異常な自分を許す。
僕は自分のことが好きではない。
けっこうフラットに、危ないことや怖いことを考えてしまう。
道端に財布が落ちていれば、中身だけ抜いて捨てることを考えたのは、一度や二度ではない。
ガラス工芸品の展示物とかみると、これ鷲掴みにして床に叩きつけたら、どうなるんだろう。と想像したり。
高いところで、一歩踏み出したくなるような衝動があったり。
こんなことを考える僕はきっと異常なのだ、という自覚がある。
きっと小説に触れすぎたせいだ。特に乙一氏の黒い影響はある。絶対ある。GOTHとか鬼物語とかね。

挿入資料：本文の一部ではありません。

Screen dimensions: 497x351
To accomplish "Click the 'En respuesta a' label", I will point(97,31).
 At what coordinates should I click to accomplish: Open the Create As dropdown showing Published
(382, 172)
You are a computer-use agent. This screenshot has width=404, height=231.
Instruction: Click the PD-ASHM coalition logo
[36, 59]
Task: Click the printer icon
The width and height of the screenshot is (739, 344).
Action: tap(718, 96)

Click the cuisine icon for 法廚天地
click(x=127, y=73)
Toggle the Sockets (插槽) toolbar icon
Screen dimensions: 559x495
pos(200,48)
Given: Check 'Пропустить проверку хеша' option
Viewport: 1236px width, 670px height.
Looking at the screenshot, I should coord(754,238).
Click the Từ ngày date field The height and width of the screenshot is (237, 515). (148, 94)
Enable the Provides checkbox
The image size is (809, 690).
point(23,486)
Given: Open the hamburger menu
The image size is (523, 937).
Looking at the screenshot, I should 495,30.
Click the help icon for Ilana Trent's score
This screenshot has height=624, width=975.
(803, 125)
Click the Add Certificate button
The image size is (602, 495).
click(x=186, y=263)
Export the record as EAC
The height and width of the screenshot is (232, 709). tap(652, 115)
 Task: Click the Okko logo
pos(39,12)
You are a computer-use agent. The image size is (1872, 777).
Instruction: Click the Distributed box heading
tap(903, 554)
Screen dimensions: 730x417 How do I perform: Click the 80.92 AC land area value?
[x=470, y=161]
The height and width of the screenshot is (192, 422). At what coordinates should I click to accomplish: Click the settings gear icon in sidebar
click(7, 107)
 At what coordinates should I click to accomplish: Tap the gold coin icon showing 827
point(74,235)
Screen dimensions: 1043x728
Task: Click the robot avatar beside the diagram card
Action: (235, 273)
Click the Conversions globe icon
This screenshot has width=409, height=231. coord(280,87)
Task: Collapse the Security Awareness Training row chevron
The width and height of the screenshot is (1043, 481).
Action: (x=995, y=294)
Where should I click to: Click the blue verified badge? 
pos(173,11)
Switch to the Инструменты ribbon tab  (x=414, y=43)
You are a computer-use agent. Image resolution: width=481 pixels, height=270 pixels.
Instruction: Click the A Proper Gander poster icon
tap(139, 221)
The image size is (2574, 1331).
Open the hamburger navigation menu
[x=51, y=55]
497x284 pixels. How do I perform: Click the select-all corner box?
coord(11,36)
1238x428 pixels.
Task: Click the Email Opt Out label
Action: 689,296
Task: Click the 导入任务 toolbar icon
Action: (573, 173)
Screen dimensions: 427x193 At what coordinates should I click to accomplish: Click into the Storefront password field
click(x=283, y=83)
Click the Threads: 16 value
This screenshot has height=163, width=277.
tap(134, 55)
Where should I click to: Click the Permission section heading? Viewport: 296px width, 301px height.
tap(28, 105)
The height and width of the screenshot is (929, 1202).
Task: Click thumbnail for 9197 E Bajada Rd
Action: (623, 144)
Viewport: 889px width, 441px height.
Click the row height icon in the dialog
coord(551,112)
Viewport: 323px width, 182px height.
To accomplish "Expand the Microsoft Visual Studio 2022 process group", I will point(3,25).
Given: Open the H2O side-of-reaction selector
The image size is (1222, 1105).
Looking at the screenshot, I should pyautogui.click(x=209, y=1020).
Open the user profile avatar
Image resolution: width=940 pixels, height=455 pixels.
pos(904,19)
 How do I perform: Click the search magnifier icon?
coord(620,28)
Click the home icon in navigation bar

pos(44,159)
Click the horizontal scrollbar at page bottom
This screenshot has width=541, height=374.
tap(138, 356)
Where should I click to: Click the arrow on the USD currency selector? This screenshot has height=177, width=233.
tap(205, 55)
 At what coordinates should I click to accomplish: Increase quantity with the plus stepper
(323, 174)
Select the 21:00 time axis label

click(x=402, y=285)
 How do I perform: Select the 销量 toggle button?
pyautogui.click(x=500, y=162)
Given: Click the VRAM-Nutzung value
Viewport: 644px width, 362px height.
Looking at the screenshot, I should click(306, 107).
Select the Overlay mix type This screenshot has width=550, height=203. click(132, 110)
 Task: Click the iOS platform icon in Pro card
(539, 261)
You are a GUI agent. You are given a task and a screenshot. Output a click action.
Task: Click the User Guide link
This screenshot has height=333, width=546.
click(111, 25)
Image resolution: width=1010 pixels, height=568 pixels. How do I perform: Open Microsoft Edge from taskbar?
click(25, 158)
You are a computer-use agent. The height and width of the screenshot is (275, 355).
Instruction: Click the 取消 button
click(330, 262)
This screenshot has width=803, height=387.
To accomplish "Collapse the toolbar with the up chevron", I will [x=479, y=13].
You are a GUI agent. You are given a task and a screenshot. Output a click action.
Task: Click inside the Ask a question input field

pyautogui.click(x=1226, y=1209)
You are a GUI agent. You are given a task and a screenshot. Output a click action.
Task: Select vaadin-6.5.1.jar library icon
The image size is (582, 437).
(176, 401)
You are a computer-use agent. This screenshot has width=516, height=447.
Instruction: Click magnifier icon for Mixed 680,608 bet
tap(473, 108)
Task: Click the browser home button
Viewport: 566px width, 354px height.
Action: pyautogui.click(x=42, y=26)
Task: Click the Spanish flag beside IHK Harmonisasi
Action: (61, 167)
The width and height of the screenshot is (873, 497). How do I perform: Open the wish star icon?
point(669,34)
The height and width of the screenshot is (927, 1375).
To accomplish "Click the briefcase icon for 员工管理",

でもそういう異常が頭をよぎることが、イコール本性になるのか、といえばそんなことはないはずだ。
まあそういう作品が好きなのは本性ですけど。
よく自分の頭の上に、天使と悪魔が降りてくる想像をする。
でも、そのどちらも本性とは言えないし、理性とも言えない。
ちょうど九十九由基が夏油とそんな話しをしていたな。
『どちらを本音にするのかは、君がこれから選択するんだよ』
このセリフにすべてが集約されている。つまり選択したほう、行動に移したほう、生きたほうが、本音であり本性。
だから「ひどいこと考えてしまっても、やってないなら別にいいじゃん」と思う。
「バレなきゃイカサマじゃない」みたいな。いや、これはちょっと違うか。
僕が夏油のことを好きなのはそこだ。
少なくとも、自分の道を自分で選んでいること。それが以前の自分とは、全くちがう価値観だというのに。五条悟という、どデカい障害もあるというのに。
自分の信じたことを、本音と言える強さ。
そしてそれが仮に、叶わなくてもいいんじゃないか、と思えるほどの潔さ。
夏油にとっては、自らの理想に生きることのほうが、大義そのものよりも大事だったんじゃないだろうか。
僕は自分のことが好きではない。
でも『自分のことが好きではない自分』として生きることを選びたい。
それはきっと、異常な自分を許してやることだと思うから。